Opinião: Jorge Damasceno, morador da Ponte Alta

Hoje, cinco famílias da Ponte Alta tiveram suas casas derrubadas. Não eram só casas; eram sonhos, projetos de vida construídos com suor, esperanças e amor. Em um ato que só pode ser descrito como covarde, o DF Legal destruiu lares sem apresentar qualquer ordem judicial. Para quem já enfrenta diariamente as dificuldades da vida, a incerteza de voltar para casa e encontrá-la de pé é um fardo desumano. Hoje, essas famílias não terão onde dormir ou onde sentar para fazer suas refeições.

Essa é a política arbitrária do DF Legal, que age sem transparência, sem justificativas claras, enquanto os moradores da Ponte Alta clamam por regularização.

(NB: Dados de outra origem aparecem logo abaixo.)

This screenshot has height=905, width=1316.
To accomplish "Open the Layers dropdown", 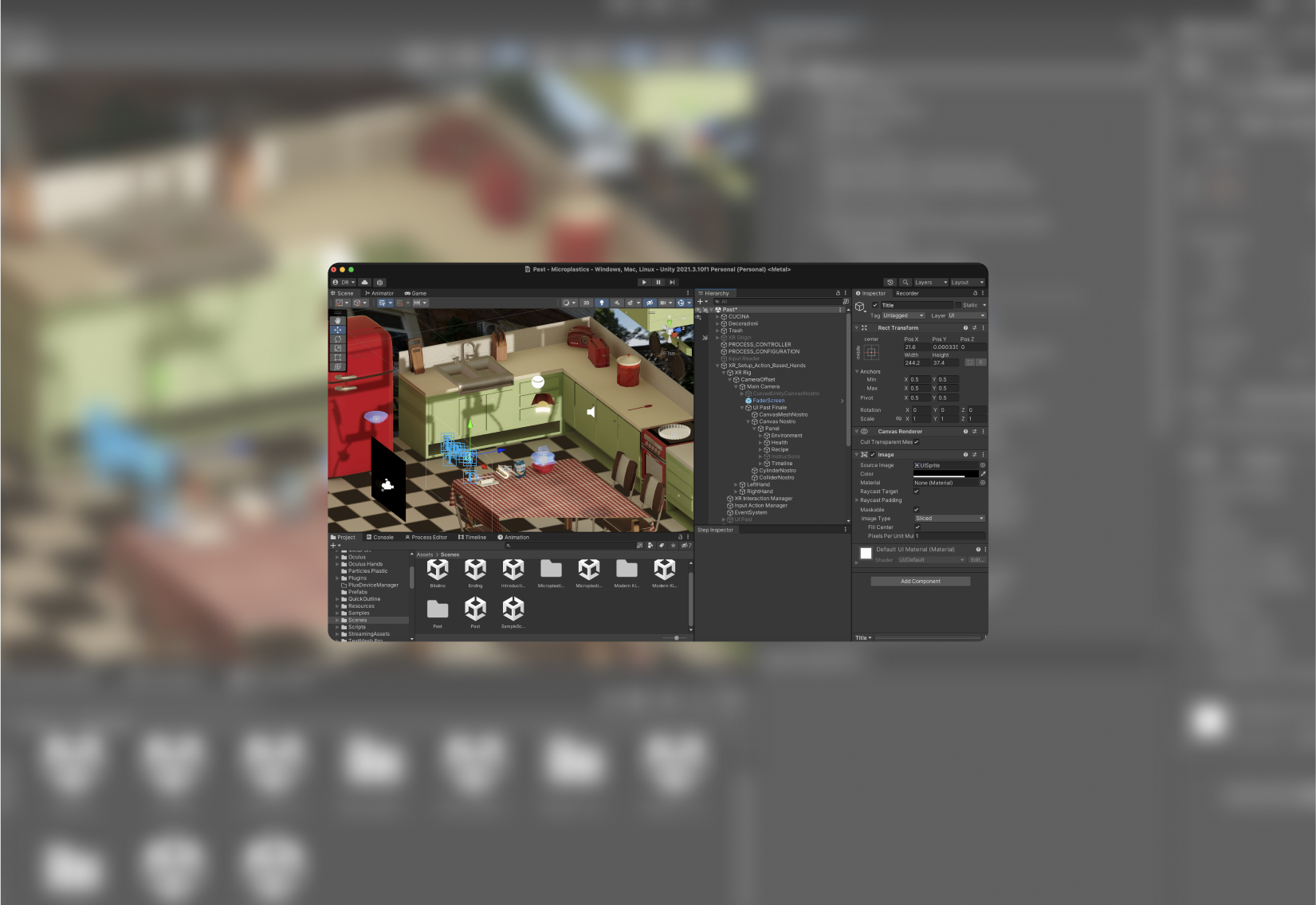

Queremos legalizar, queremos viver com segurança, mas dependemos da boa vontade política para isso. Não somos invasores; somos cidadãos. Lutamos pela regularização fundiária, por dignidade e pelo direito de viver com tranquilidade em um lugar que já chamamos de lar.

Enquanto tratores e máquinas são usados para destruir, as necessidades reais da região seguem ignoradas. Nos últimos dias, os telejornais de Brasília exibiram o caos das ruas da Ponte Alta. As fortes chuvas transformaram vias inteiras em rios, levando cascalho e asfalto, isolando condomínios e impossibilitando a passagem dos moradores. Onde está o aparato público para consertar nossas estradas? Onde estão os recursos para mitigar os alagamentos? A população sofre com a falta de infraestrutura, mas as prioridades parecem estar invertidas.

É revoltante ver o poder público mobilizar tanta força para derrubar casas, mas nenhuma para ajudar a população que está sofrendo. A Ponte Alta clama por regularização, por políticas que respeitem seus moradores. Não queremos viver na ilegalidade; queremos um futuro digno. Não queremos tratores destruindo nossos sonhos; queremos máquinas construindo pontes para uma vida melhor.

**Este é um artigo de opinião. A visão do autor não necessariamente expressa a linha editorial do Ponte Alta News.